Ness Nissim Zamir (נס ניסים זמיר; born 31 October 1990) is an Israeli professional footballer who plays for Israeli Premier League side Hapoel Rishon Lezion. Zamir also played for the Israel under-21 national football team.

==Club career==

===Early years===
Zamir progressed through the youth ranks of clubs in Israel. When he was only 17 years old, Zamir had a trial with Getafe B, which decided to sign him on a professional contract. After playing there in the Segunda División B Groups 1–4, Zamir signed with Albacete B. A number of great games drew the attraction of some La Liga clubs such as Atlético Madrid, with whom he agreed terms on a multi-year contract. However, the transfer was put on hold and eventually avoided due to issues with Zamir receiving recognition from the IDF allowing him to be exempt from compulsory military service as an 'elite athlete'. Zamir is also awaiting a Spanish passport.

===Real Zaragoza===
On 28 July 2011, Zamir signed with Real Zaragoza on a four-year contract. A key factor in Zamir's decision to sign with Zaragoza was that their football director, Juan Esnáider, knew Zamir well from when he was an assistant coach at Getafe.

===Maccabi Petah Tikva===
On 30 January 2012, due to his continued failure to receive the status as an 'elite athlete' from the IDF, Zamir signed on a four-month loan deal with Israeli Premier League side Maccabi Petah Tikva.

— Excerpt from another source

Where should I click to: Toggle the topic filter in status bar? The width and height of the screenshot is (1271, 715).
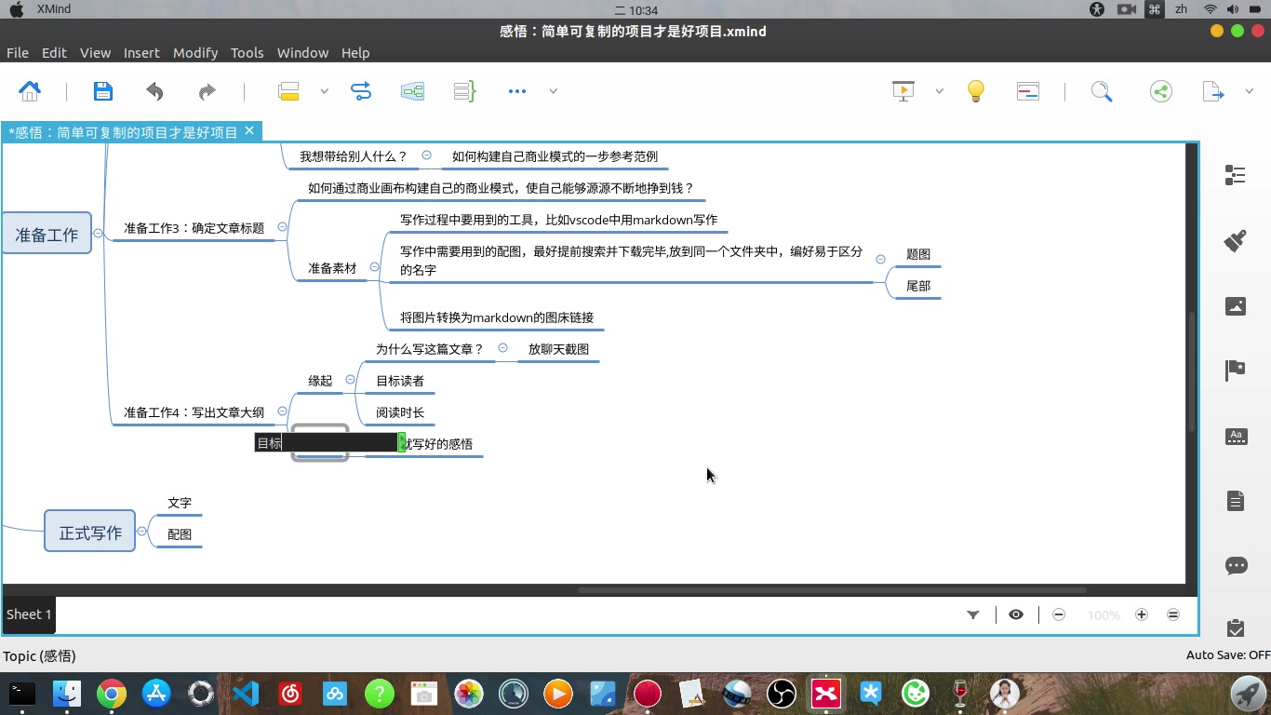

It was hoped that this move would satisfy the military authorities as to Zamir's abilities and pave the way for him to become an 'elite athlete'. On 4 February 2012, Zamir made his debut for Petah Tikva as an 80th-minute substitute in their league match against Maccabi Tel Aviv. Zamir played a key role in Petah Tikva's second goal, which turned out to be the winning goal in the 2–1 result.

===Hapoel Haifa===
Zamir signed for Hapoel Haifa in July 2018.

==International career==
On 23 March 2011, Zamir made his debut for the Israel under-21 national football team in a friendly tournament against Georgia in the Austrian town of Sankt Veit. He came on as a 57th-minute substitute for Mohammad Ghadir, scoring six minutes into his debut. Israel won this match 2–0.